When you visit the Social Accounts, social network administrators store cookies on your device, which collect personal data. Cookies are stored both if you are a registered user of social networks and if you do not have an account on the relevant social network. We do not have access to your collected personal data and can only receive statistical information about the traffic of the Social Accounts from the social network administrators.

We recommend reading the privacy notices of third parties and contacting the service providers directly if you have any questions about how they use your personal data.

16. Provision of data to third countries

The Company does not transfer personal data outside the European Union / European Economic Area.

17. Receipt and disclosure of data

We receive your data from you, your devices, our employees, service providers and from our contract contractors.

We disclose information about you to data processors engaged by us (IT service providers, marketing service providers, group companies providing services to us, etc.).

Furthermore, we may disclose information about you:

• if we are required to do so by law or other legal act;

• to companies providing auditing and related services for the Company, and to providers of legal and financial consulting services;

• to a company providing accounting services;

• in the event of an intention to sell the Company, its business or part of its assets, by disclosing your personal data to a potential buyer of the business or part of it;

• after selling the Company’s business or a substantial part of its assets to third parties.

Except as provided for in this Privacy Policy, we do not provide your personal data to any third parties.

The list of recipients or categories of recipients specified in the Privacy Policy may change, so if you wish to be informed about changes to the recipients of your personal data, please notify us at the email address specified in this Privacy Policy, stating in the text of the letter ‘I wish to receive information about the change of recipients of my personal data, name, surname’.

18. Security of your personal data

Your personal data will be processed in compliance with the requirements established by the General Data Protection Regulation, the Law on Legal Protection of Personal Data of the Republic of Lithuania and other legal acts.

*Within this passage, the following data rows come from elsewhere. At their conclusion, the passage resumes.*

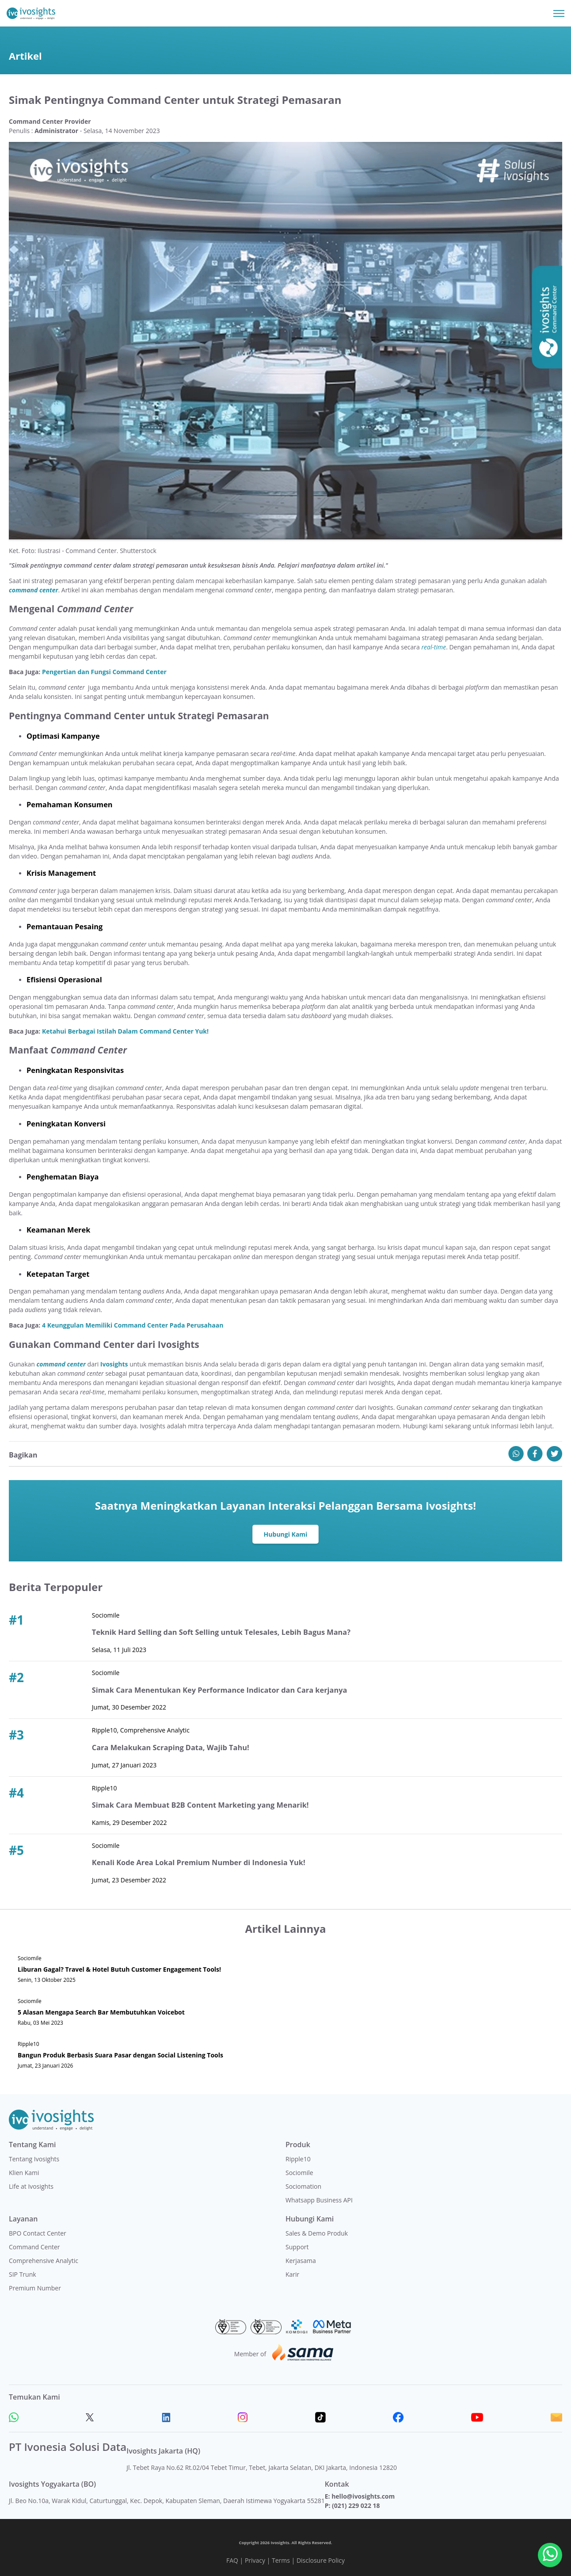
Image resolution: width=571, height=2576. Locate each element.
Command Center (34, 2247)
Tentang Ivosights (34, 2159)
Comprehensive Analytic (43, 2260)
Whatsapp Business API (319, 2200)
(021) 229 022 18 (356, 2505)
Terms (281, 2560)
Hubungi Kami (286, 1534)
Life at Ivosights (31, 2186)
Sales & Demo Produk (317, 2233)
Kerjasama (301, 2260)
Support (297, 2247)
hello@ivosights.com (363, 2496)
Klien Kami (24, 2172)
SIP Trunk (22, 2274)
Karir (292, 2274)
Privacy (255, 2560)
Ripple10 (298, 2159)
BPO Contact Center (37, 2233)
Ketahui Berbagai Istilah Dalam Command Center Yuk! (125, 1031)
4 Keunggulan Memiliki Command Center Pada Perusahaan (132, 1325)
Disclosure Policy (321, 2560)
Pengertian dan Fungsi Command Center (104, 672)
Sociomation (303, 2186)
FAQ (232, 2560)
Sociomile (299, 2172)
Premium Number (35, 2288)
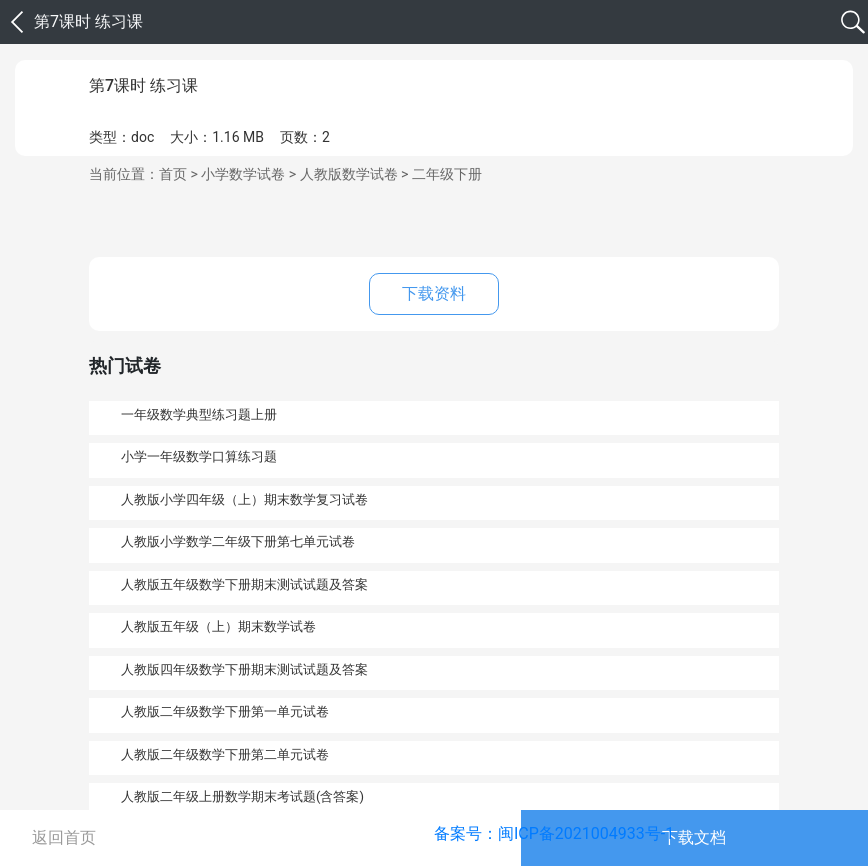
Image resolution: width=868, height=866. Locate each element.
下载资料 (434, 293)
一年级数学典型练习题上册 (199, 414)
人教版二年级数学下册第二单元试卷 (225, 754)
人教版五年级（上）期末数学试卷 (218, 626)
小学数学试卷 (243, 174)
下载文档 (694, 837)
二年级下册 (447, 174)
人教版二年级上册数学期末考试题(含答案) (242, 796)
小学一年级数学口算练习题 (199, 456)
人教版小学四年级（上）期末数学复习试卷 (244, 499)
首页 (173, 174)
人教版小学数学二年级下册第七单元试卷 (238, 541)
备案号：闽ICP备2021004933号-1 (554, 833)
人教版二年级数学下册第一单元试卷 (225, 711)
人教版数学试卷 (349, 174)
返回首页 (64, 837)
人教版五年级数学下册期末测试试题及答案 (244, 584)
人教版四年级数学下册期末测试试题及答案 (244, 669)
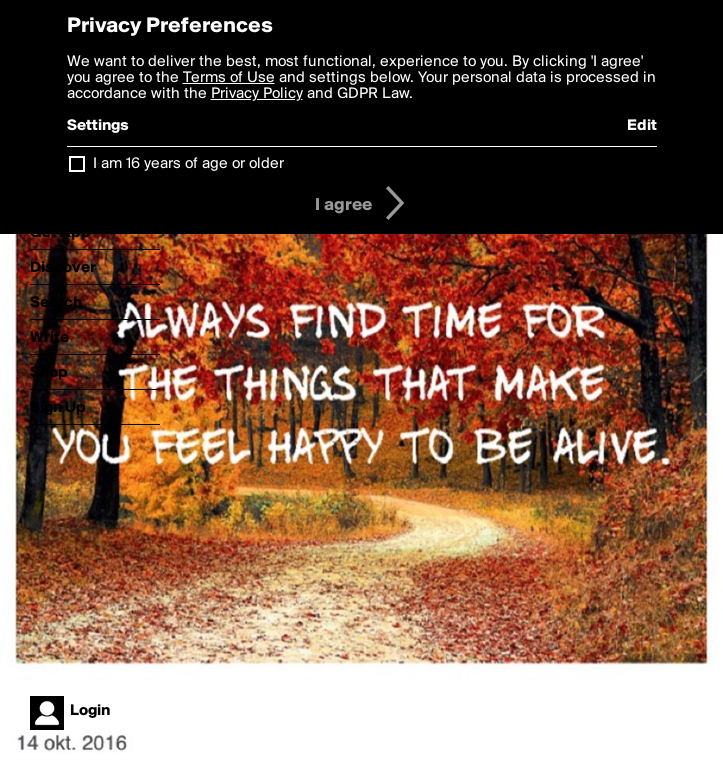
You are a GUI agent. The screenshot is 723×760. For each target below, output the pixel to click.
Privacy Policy (257, 94)
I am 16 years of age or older (188, 164)
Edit (642, 126)
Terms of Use (229, 78)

When processing your personal data, we implement organisational and technical measures that ensure the protection of personal data against accidental or unlawful destruction, alteration, disclosure, as well as against any other unlawful processing.

19. Complaints

If you believe that your rights as a data subject have been and/or may be violated, please contact us immediately at the email address specified in this Privacy Policy. We ensure that upon receipt of your complaint, we will contact you within a reasonable period and inform you about the progress of the complaint investigation, and subsequently about the result.

If you are not satisfied with the results of the investigation, you will be able to submit a complaint to the supervisory authority – the State Data Protection Inspectorate: https://vdai.lrv.lt/or to the supervisory authority of another state, primarily in the Member State of your habitual residence, place of work or place of the alleged infringement.

20. Liability

You are responsible for the confidentiality of the data you provide, as well as for ensuring that the data you provide to us is accurate, correct and complete. If the data you have provided changes, you must immediately inform us of this by email. We will in no case be liable for damage caused to you because you provided incorrect or incomplete personal data or failed to inform us when it changed.